» Problem statement:
Take the data that follows and return it exactly.

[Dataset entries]

-- Opening Marker --

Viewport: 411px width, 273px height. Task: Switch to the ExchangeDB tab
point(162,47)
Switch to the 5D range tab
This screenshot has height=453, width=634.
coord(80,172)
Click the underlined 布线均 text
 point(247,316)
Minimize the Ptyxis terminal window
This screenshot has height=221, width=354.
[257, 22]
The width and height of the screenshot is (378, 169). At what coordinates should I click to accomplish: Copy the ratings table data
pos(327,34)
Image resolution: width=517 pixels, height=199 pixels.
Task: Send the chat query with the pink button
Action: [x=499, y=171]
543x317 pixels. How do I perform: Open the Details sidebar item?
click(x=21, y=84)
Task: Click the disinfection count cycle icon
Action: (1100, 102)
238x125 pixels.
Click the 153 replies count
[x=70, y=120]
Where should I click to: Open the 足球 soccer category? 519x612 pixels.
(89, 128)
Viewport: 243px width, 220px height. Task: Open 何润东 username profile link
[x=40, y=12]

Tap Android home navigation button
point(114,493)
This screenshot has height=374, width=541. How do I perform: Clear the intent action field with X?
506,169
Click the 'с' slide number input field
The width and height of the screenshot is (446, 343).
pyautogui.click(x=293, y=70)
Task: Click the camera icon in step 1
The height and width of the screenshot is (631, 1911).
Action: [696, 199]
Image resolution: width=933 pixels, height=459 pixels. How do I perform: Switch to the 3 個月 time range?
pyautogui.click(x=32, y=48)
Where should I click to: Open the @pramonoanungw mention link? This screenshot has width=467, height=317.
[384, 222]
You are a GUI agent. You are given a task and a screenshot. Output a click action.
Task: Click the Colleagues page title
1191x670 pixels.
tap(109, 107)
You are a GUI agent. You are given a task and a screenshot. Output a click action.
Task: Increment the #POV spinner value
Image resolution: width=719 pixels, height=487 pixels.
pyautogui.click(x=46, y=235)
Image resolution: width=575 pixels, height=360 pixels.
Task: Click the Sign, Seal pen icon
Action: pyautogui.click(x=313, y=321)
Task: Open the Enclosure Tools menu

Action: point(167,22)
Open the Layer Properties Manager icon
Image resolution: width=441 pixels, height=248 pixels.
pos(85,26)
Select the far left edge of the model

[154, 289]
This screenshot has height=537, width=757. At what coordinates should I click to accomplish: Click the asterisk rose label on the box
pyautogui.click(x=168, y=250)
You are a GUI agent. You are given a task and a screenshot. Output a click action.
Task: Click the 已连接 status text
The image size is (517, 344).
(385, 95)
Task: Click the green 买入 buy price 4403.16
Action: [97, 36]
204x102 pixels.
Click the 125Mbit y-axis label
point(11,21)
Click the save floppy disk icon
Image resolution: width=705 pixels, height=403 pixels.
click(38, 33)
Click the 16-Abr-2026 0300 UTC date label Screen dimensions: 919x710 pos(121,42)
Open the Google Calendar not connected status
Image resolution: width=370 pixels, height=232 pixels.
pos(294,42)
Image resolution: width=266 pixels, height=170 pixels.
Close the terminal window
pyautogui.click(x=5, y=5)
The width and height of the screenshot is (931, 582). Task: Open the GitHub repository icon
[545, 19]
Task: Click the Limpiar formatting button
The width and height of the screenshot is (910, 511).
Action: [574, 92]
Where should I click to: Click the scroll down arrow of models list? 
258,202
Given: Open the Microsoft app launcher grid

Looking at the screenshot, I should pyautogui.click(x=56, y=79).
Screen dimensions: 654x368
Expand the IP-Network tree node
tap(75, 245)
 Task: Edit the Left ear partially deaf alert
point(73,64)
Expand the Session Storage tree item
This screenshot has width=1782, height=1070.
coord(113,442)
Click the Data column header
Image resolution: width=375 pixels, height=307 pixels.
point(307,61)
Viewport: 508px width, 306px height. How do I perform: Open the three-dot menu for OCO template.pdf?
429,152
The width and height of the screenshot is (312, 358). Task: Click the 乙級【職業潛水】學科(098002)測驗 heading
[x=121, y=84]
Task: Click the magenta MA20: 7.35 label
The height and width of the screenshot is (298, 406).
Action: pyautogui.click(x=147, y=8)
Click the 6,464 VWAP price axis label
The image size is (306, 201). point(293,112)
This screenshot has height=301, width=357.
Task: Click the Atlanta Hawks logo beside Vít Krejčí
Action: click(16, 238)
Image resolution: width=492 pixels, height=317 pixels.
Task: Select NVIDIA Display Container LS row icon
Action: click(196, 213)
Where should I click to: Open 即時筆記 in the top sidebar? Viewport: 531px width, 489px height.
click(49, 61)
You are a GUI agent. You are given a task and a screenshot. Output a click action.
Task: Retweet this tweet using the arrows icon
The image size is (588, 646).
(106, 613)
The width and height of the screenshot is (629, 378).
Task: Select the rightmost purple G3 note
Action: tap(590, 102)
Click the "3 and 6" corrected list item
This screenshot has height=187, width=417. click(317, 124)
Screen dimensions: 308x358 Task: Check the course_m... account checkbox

-- Closing Marker --

» Solved problem:
Viewport: 411px width, 273px height. Task: Switch to the ExchangeDB tab
point(162,47)
Switch to the 5D range tab
This screenshot has height=453, width=634.
coord(80,172)
Click the underlined 布线均 text
 point(247,316)
Minimize the Ptyxis terminal window
This screenshot has height=221, width=354.
[257, 22]
The width and height of the screenshot is (378, 169). At what coordinates should I click to accomplish: Copy the ratings table data
pos(327,34)
Image resolution: width=517 pixels, height=199 pixels.
Task: Send the chat query with the pink button
Action: [x=499, y=171]
543x317 pixels. How do I perform: Open the Details sidebar item?
click(x=21, y=84)
Task: Click the disinfection count cycle icon
Action: (1100, 102)
238x125 pixels.
Click the 153 replies count
[x=70, y=120]
Where should I click to: Open the 足球 soccer category? 519x612 pixels.
(89, 128)
Viewport: 243px width, 220px height. Task: Open 何润东 username profile link
[x=40, y=12]

Tap Android home navigation button
point(114,493)
This screenshot has height=374, width=541. How do I perform: Clear the intent action field with X?
506,169
Click the 'с' slide number input field
The width and height of the screenshot is (446, 343).
pyautogui.click(x=293, y=70)
Task: Click the camera icon in step 1
The height and width of the screenshot is (631, 1911).
Action: [696, 199]
Image resolution: width=933 pixels, height=459 pixels. How do I perform: Switch to the 3 個月 time range?
pyautogui.click(x=32, y=48)
Where should I click to: Open the @pramonoanungw mention link? This screenshot has width=467, height=317.
[384, 222]
You are a GUI agent. You are given a task and a screenshot. Output a click action.
Task: Click the Colleagues page title
1191x670 pixels.
tap(109, 107)
You are a GUI agent. You are given a task and a screenshot. Output a click action.
Task: Increment the #POV spinner value
Image resolution: width=719 pixels, height=487 pixels.
pyautogui.click(x=46, y=235)
Image resolution: width=575 pixels, height=360 pixels.
Task: Click the Sign, Seal pen icon
Action: pyautogui.click(x=313, y=321)
Task: Open the Enclosure Tools menu

Action: point(167,22)
Open the Layer Properties Manager icon
Image resolution: width=441 pixels, height=248 pixels.
pos(85,26)
Select the far left edge of the model

[154, 289]
This screenshot has height=537, width=757. At what coordinates should I click to accomplish: Click the asterisk rose label on the box
pyautogui.click(x=168, y=250)
You are a GUI agent. You are given a task and a screenshot. Output a click action.
Task: Click the 已连接 status text
The image size is (517, 344).
(385, 95)
Task: Click the green 买入 buy price 4403.16
Action: [97, 36]
204x102 pixels.
Click the 125Mbit y-axis label
point(11,21)
Click the save floppy disk icon
Image resolution: width=705 pixels, height=403 pixels.
click(38, 33)
Click the 16-Abr-2026 0300 UTC date label Screen dimensions: 919x710 pos(121,42)
Open the Google Calendar not connected status
Image resolution: width=370 pixels, height=232 pixels.
pos(294,42)
Image resolution: width=266 pixels, height=170 pixels.
Close the terminal window
pyautogui.click(x=5, y=5)
The width and height of the screenshot is (931, 582). Task: Open the GitHub repository icon
[545, 19]
Task: Click the Limpiar formatting button
The width and height of the screenshot is (910, 511).
Action: [574, 92]
Where should I click to: Click the scroll down arrow of models list? 
258,202
Given: Open the Microsoft app launcher grid

Looking at the screenshot, I should pyautogui.click(x=56, y=79).
Screen dimensions: 654x368
Expand the IP-Network tree node
tap(75, 245)
 Task: Edit the Left ear partially deaf alert
point(73,64)
Expand the Session Storage tree item
This screenshot has width=1782, height=1070.
coord(113,442)
Click the Data column header
Image resolution: width=375 pixels, height=307 pixels.
point(307,61)
Viewport: 508px width, 306px height. How do I perform: Open the three-dot menu for OCO template.pdf?
429,152
The width and height of the screenshot is (312, 358). Task: Click the 乙級【職業潛水】學科(098002)測驗 heading
[x=121, y=84]
Task: Click the magenta MA20: 7.35 label
The height and width of the screenshot is (298, 406).
Action: pyautogui.click(x=147, y=8)
Click the 6,464 VWAP price axis label
The image size is (306, 201). point(293,112)
This screenshot has height=301, width=357.
Task: Click the Atlanta Hawks logo beside Vít Krejčí
Action: click(16, 238)
Image resolution: width=492 pixels, height=317 pixels.
Task: Select NVIDIA Display Container LS row icon
Action: click(196, 213)
Where should I click to: Open 即時筆記 in the top sidebar? Viewport: 531px width, 489px height.
click(49, 61)
You are a GUI agent. You are given a task and a screenshot. Output a click action.
Task: Retweet this tweet using the arrows icon
The image size is (588, 646).
(106, 613)
The width and height of the screenshot is (629, 378).
Task: Select the rightmost purple G3 note
Action: tap(590, 102)
Click the "3 and 6" corrected list item
This screenshot has height=187, width=417. click(317, 124)
Screen dimensions: 308x358 Task: Check the course_m... account checkbox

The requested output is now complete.